*** Selected text ***

Cancer Panel Weighs In on Health Disparities

Cancer Panel Weighs In on Health Disparities

The President's Cancer Panel released a report last month confirming what many us have known all along: Most of the research done on how to treat cancer is geared heavily toward whites.

Published May 5, 2011

The President's Cancer Panel released a report last month confirming what many us have known all along: Most of the research done on how to treat cancer is geared heavily toward whites.

 

With the number of new cases of minorities developing cancer very high, the panel's report serves as federal acknowledgment that something must be done. The report also addresses the need for health care professionals to be better trained to deal with other cultures in order to better serve diverse patients.

 

"As the cultural landscape of our nation continues its transformation, the one-size-fits-all approach to cancer screening guidelines, prevention and treatment is no longer appropriate," said LaSalle D. Leffall, Jr., M.D., chair of the panel. "A more accurate understanding of cancer risk factors among diverse populations and improved training in cultural competency are critical steps toward reducing the national burden of cancer."

 

Because the rate of cancer is expected to almost double between 2010 and 2030, the panel is making this call to action to ensure the health care system is prepared to deal with what's to come.

*** End of Selected text ***
*** Supplied material ***

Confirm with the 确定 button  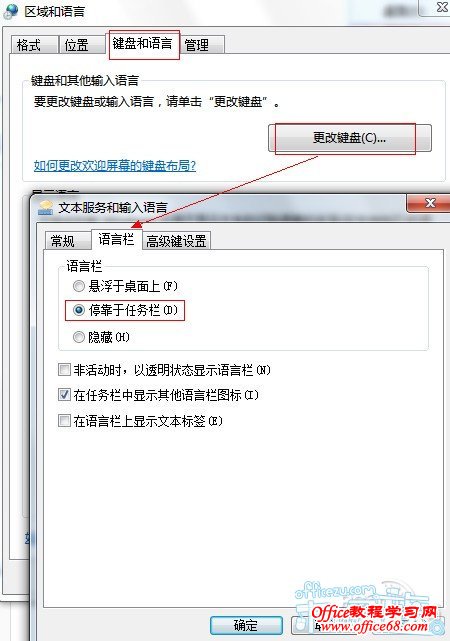[246, 625]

*** End of Supplied material ***

*Using the information*.
1/ In the article on the President's Cancer Panel report, who is the chair of the panel?
2/ Write the next part of the article on the President's Cancer Panel report, picking up after its final sentence.

*Answers by item number*.
1/ LaSalle D. Leffall, Jr., M.D.

2/
 

Here are some of the panel’s recommendations:

 

—Sociological factors be added to the mix to better understand diverse populations and the health disparities, not just genetics.

—Cancer screening guidelines should be checked to make sure they work across diverse populations.

—Researchers have to study how the new demographics have influenced cancer risk, incidence and mortality.

—Health care providers should think about patients' cultural and economic issues when suggesting cancer prevention and treatment.

—Culture and language interpreters should be valued on medical staff because understanding cultures is a huge part of medical and research training.

—Research should focus, for now, on the populations that have the highest risk of disease because of their heritage. 

—Cancer researchers and medical staff should be more diverse to aid translation, care and, ultimately, in lessing disparities.